Flavored Cigars Growing Popularity

But the tobacco companies may have found a loophole when dealing with these new regulations. Although they applied to cigarettes, the regulations made no mention of cigars, and left it up to the Food and Drug Administration (FDA) to use its judgment on whether or not to regulate them.

Since then, convenience stores' inventories have become loaded with a slew of colorful wrappers adorning various flavors of both small and large cigars, including grape, strawberry, pineapple, chocolate, and many more, according to The New York Times. On top of this, many of them are cheap — three for 99 cents in some places — appealing to many smokers who can't always afford cigarettes.

"The 20th century was the cigarette century, and we worked very hard to address that," Gregory N. Connolly, director of the Center for Global Tobacco Control at Harvard School of Public Health, told the Times. "Now the 21st century is about multiple tobacco products. They're cheap. They're flavored. And some of them you can use anywhere."

Flavored cigars account for more than half of all convenience store and gas station cigar sales, Christine Delnevo, a tobacco researcher at Rutgers University, told the Times, adding that their sales increased almost 40 percent since 2008.

But some people believe the increased sales could be attributed to marijuana use. Some people use the cigar wrapper, which is a tobacco leaf, to roll the marijuana into what's called a blunt — named after the cigar brand Phillies Blunt. One study found that about a fifth of 5,000 middle and high school students were using cigar wrappers to roll blunts.
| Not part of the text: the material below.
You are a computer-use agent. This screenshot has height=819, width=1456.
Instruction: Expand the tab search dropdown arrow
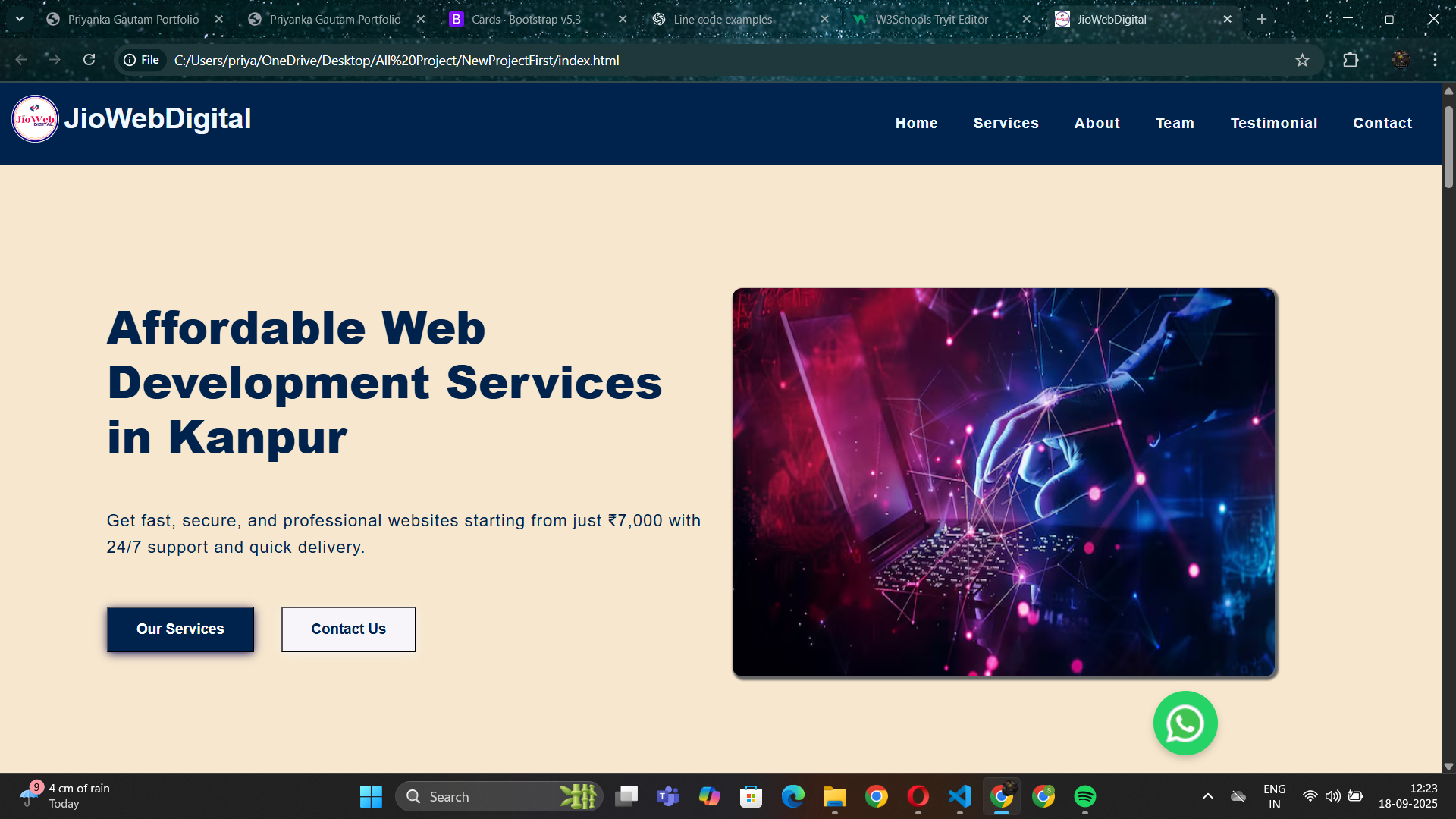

How The FDA Is Discouraging Cigars

The FDA has begun sending out notices to tobacco companies, warning them about passing off roll-your-own tobacco as pipe tobacco, which is a way of avoiding taxes and FDA regulation since the two types have two different tax codes.

"The giant has finally awoken and hopefully will do its job," Ron Bernstein, chief executive of cigarette producer Liggett Vector Brands, told the Times. He's worried his company is being subjected to unfair competition from cigar makers.

If the FDA does succeed in regulating the largely unregulated cigar market, many people might be turned off of cigars, which are often harsher to smoke unflavored.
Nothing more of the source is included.